Your task :: Give the records again in full, exactly as they appear.

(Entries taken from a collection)
╭──

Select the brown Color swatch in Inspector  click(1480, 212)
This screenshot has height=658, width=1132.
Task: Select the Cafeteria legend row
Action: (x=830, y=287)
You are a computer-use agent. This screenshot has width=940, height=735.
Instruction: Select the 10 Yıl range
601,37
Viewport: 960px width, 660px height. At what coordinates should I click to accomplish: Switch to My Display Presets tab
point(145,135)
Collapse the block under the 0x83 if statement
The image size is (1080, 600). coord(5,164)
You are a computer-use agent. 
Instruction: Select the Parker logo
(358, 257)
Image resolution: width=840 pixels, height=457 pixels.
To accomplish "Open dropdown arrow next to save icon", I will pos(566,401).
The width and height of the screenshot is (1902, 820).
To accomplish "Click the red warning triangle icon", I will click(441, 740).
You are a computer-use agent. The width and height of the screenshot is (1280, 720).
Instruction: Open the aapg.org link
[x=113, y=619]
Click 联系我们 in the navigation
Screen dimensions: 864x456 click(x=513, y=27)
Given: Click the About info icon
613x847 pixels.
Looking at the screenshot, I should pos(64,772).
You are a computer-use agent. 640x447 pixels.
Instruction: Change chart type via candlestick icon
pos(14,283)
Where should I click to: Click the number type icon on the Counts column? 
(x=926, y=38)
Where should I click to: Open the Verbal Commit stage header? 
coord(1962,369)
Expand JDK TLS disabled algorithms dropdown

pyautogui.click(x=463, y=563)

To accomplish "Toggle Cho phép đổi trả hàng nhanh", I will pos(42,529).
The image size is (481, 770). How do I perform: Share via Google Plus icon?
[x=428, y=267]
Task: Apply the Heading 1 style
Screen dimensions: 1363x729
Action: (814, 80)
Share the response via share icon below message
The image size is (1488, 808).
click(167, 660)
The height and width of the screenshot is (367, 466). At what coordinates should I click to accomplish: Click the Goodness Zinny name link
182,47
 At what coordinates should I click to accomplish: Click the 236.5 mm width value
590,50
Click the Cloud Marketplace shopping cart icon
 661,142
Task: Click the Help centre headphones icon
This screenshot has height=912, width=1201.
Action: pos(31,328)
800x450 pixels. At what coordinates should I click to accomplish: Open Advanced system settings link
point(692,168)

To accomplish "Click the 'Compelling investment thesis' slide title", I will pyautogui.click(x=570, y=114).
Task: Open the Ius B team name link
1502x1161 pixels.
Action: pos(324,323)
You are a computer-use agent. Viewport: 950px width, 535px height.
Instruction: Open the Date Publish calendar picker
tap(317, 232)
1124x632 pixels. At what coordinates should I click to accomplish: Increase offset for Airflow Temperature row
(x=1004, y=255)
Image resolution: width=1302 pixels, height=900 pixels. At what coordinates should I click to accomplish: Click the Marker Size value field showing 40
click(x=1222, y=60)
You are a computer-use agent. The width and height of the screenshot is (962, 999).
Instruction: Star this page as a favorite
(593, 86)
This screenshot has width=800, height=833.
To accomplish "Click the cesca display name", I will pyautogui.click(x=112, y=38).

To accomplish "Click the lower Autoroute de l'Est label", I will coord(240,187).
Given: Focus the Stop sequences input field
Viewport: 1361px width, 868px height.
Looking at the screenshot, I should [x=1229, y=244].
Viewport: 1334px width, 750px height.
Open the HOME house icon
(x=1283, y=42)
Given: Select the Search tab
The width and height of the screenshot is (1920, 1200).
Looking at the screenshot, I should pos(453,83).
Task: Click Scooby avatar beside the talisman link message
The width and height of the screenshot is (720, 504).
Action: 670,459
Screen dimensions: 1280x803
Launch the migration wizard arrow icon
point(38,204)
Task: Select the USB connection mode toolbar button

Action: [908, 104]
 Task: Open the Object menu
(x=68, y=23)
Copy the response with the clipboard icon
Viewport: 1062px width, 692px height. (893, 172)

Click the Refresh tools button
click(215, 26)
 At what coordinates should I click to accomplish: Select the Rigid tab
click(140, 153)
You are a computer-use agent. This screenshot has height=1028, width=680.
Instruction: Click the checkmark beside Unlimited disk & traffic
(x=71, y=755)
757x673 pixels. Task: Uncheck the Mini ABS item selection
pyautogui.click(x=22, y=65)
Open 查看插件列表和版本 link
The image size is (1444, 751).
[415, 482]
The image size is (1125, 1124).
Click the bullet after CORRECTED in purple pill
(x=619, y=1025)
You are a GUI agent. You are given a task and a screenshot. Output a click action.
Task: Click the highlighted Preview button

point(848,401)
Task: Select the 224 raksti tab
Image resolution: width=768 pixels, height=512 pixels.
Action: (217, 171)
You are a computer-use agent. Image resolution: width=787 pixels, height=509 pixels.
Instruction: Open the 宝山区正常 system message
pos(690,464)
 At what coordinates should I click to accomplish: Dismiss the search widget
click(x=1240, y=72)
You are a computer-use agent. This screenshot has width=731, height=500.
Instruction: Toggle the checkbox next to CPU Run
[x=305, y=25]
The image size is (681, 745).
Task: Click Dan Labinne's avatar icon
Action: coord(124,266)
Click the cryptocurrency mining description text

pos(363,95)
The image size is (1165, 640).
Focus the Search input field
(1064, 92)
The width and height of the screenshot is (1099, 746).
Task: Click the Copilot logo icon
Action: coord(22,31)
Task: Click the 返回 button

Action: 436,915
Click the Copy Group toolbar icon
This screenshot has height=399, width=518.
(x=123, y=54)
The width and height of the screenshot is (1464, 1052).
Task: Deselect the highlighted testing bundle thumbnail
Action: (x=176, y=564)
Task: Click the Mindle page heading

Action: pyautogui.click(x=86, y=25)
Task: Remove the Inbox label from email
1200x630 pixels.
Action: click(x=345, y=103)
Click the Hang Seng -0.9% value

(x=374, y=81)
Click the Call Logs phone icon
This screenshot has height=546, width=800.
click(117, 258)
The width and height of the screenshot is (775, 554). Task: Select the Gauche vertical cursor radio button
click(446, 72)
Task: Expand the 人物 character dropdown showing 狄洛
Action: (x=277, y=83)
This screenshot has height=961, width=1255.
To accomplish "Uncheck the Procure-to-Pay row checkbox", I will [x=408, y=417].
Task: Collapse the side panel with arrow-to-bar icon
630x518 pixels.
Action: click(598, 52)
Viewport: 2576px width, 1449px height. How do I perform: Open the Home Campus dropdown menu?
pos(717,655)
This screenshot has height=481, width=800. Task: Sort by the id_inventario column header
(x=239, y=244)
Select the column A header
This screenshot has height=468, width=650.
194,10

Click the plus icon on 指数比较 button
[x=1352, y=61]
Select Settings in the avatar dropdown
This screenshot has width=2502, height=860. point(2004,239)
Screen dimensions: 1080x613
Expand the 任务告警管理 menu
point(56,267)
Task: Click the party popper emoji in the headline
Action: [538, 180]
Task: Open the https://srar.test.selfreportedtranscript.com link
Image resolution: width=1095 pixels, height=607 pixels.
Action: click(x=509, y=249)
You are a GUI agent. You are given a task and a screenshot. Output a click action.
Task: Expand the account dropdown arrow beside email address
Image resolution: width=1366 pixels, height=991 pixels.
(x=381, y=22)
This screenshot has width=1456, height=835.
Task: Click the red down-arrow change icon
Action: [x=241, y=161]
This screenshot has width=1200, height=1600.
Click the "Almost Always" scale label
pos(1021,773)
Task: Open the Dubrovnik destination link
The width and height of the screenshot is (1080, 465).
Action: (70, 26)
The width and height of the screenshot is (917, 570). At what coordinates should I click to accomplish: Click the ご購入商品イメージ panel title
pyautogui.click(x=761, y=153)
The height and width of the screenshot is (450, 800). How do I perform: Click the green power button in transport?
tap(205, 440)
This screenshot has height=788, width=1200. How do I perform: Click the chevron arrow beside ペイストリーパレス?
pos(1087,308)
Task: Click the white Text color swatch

╰──

Answer section ::
Select the brown Color swatch in Inspector  click(1480, 212)
This screenshot has height=658, width=1132.
Task: Select the Cafeteria legend row
Action: (x=830, y=287)
You are a computer-use agent. This screenshot has width=940, height=735.
Instruction: Select the 10 Yıl range
601,37
Viewport: 960px width, 660px height. At what coordinates should I click to accomplish: Switch to My Display Presets tab
point(145,135)
Collapse the block under the 0x83 if statement
The image size is (1080, 600). coord(5,164)
You are a computer-use agent. 
Instruction: Select the Parker logo
(358, 257)
Image resolution: width=840 pixels, height=457 pixels.
To accomplish "Open dropdown arrow next to save icon", I will pos(566,401).
The width and height of the screenshot is (1902, 820).
To accomplish "Click the red warning triangle icon", I will click(441, 740).
You are a computer-use agent. The width and height of the screenshot is (1280, 720).
Instruction: Open the aapg.org link
[x=113, y=619]
Click 联系我们 in the navigation
Screen dimensions: 864x456 click(x=513, y=27)
Given: Click the About info icon
613x847 pixels.
Looking at the screenshot, I should pos(64,772).
You are a computer-use agent. 640x447 pixels.
Instruction: Change chart type via candlestick icon
pos(14,283)
Where should I click to: Click the number type icon on the Counts column? 
(x=926, y=38)
Where should I click to: Open the Verbal Commit stage header? 
coord(1962,369)
Expand JDK TLS disabled algorithms dropdown

pyautogui.click(x=463, y=563)

To accomplish "Toggle Cho phép đổi trả hàng nhanh", I will pos(42,529).
The image size is (481, 770). How do I perform: Share via Google Plus icon?
[x=428, y=267]
Task: Apply the Heading 1 style
Screen dimensions: 1363x729
Action: (814, 80)
Share the response via share icon below message
The image size is (1488, 808).
click(167, 660)
The height and width of the screenshot is (367, 466). At what coordinates should I click to accomplish: Click the Goodness Zinny name link
182,47
 At what coordinates should I click to accomplish: Click the 236.5 mm width value
590,50
Click the Cloud Marketplace shopping cart icon
 661,142
Task: Click the Help centre headphones icon
This screenshot has height=912, width=1201.
Action: pos(31,328)
800x450 pixels. At what coordinates should I click to accomplish: Open Advanced system settings link
point(692,168)

To accomplish "Click the 'Compelling investment thesis' slide title", I will pyautogui.click(x=570, y=114).
Task: Open the Ius B team name link
1502x1161 pixels.
Action: pos(324,323)
You are a computer-use agent. Viewport: 950px width, 535px height.
Instruction: Open the Date Publish calendar picker
tap(317, 232)
1124x632 pixels. At what coordinates should I click to accomplish: Increase offset for Airflow Temperature row
(x=1004, y=255)
Image resolution: width=1302 pixels, height=900 pixels. At what coordinates should I click to accomplish: Click the Marker Size value field showing 40
click(x=1222, y=60)
You are a computer-use agent. The width and height of the screenshot is (962, 999).
Instruction: Star this page as a favorite
(593, 86)
This screenshot has width=800, height=833.
To accomplish "Click the cesca display name", I will pyautogui.click(x=112, y=38).

To accomplish "Click the lower Autoroute de l'Est label", I will coord(240,187).
Given: Focus the Stop sequences input field
Viewport: 1361px width, 868px height.
Looking at the screenshot, I should [x=1229, y=244].
Viewport: 1334px width, 750px height.
Open the HOME house icon
(x=1283, y=42)
Given: Select the Search tab
The width and height of the screenshot is (1920, 1200).
Looking at the screenshot, I should pos(453,83).
Task: Click Scooby avatar beside the talisman link message
The width and height of the screenshot is (720, 504).
Action: 670,459
Screen dimensions: 1280x803
Launch the migration wizard arrow icon
point(38,204)
Task: Select the USB connection mode toolbar button

Action: [908, 104]
 Task: Open the Object menu
(x=68, y=23)
Copy the response with the clipboard icon
Viewport: 1062px width, 692px height. (893, 172)

Click the Refresh tools button
click(215, 26)
 At what coordinates should I click to accomplish: Select the Rigid tab
click(140, 153)
You are a computer-use agent. This screenshot has height=1028, width=680.
Instruction: Click the checkmark beside Unlimited disk & traffic
(x=71, y=755)
757x673 pixels. Task: Uncheck the Mini ABS item selection
pyautogui.click(x=22, y=65)
Open 查看插件列表和版本 link
The image size is (1444, 751).
[415, 482]
The image size is (1125, 1124).
Click the bullet after CORRECTED in purple pill
(x=619, y=1025)
You are a GUI agent. You are given a task and a screenshot. Output a click action.
Task: Click the highlighted Preview button

point(848,401)
Task: Select the 224 raksti tab
Image resolution: width=768 pixels, height=512 pixels.
Action: (217, 171)
You are a computer-use agent. Image resolution: width=787 pixels, height=509 pixels.
Instruction: Open the 宝山区正常 system message
pos(690,464)
 At what coordinates should I click to accomplish: Dismiss the search widget
click(x=1240, y=72)
You are a computer-use agent. This screenshot has width=731, height=500.
Instruction: Toggle the checkbox next to CPU Run
[x=305, y=25]
The image size is (681, 745).
Task: Click Dan Labinne's avatar icon
Action: coord(124,266)
Click the cryptocurrency mining description text

pos(363,95)
The image size is (1165, 640).
Focus the Search input field
(1064, 92)
The width and height of the screenshot is (1099, 746).
Task: Click the Copilot logo icon
Action: coord(22,31)
Task: Click the 返回 button

Action: 436,915
Click the Copy Group toolbar icon
This screenshot has height=399, width=518.
(x=123, y=54)
The width and height of the screenshot is (1464, 1052).
Task: Deselect the highlighted testing bundle thumbnail
Action: (x=176, y=564)
Task: Click the Mindle page heading

Action: pyautogui.click(x=86, y=25)
Task: Remove the Inbox label from email
1200x630 pixels.
Action: click(x=345, y=103)
Click the Hang Seng -0.9% value

(x=374, y=81)
Click the Call Logs phone icon
This screenshot has height=546, width=800.
click(117, 258)
The width and height of the screenshot is (775, 554). Task: Select the Gauche vertical cursor radio button
click(446, 72)
Task: Expand the 人物 character dropdown showing 狄洛
Action: (x=277, y=83)
This screenshot has height=961, width=1255.
To accomplish "Uncheck the Procure-to-Pay row checkbox", I will [x=408, y=417].
Task: Collapse the side panel with arrow-to-bar icon
630x518 pixels.
Action: click(598, 52)
Viewport: 2576px width, 1449px height. How do I perform: Open the Home Campus dropdown menu?
pos(717,655)
This screenshot has height=481, width=800. Task: Sort by the id_inventario column header
(x=239, y=244)
Select the column A header
This screenshot has height=468, width=650.
194,10

Click the plus icon on 指数比较 button
[x=1352, y=61]
Select Settings in the avatar dropdown
This screenshot has width=2502, height=860. point(2004,239)
Screen dimensions: 1080x613
Expand the 任务告警管理 menu
point(56,267)
Task: Click the party popper emoji in the headline
Action: [538, 180]
Task: Open the https://srar.test.selfreportedtranscript.com link
Image resolution: width=1095 pixels, height=607 pixels.
Action: click(x=509, y=249)
You are a GUI agent. You are given a task and a screenshot. Output a click action.
Task: Expand the account dropdown arrow beside email address
Image resolution: width=1366 pixels, height=991 pixels.
(x=381, y=22)
This screenshot has width=1456, height=835.
Task: Click the red down-arrow change icon
Action: [x=241, y=161]
This screenshot has width=1200, height=1600.
Click the "Almost Always" scale label
pos(1021,773)
Task: Open the Dubrovnik destination link
The width and height of the screenshot is (1080, 465).
Action: (70, 26)
The width and height of the screenshot is (917, 570). At what coordinates should I click to accomplish: Click the ご購入商品イメージ panel title
pyautogui.click(x=761, y=153)
The height and width of the screenshot is (450, 800). How do I perform: Click the green power button in transport?
tap(205, 440)
This screenshot has height=788, width=1200. How do I perform: Click the chevron arrow beside ペイストリーパレス?
pos(1087,308)
Task: Click the white Text color swatch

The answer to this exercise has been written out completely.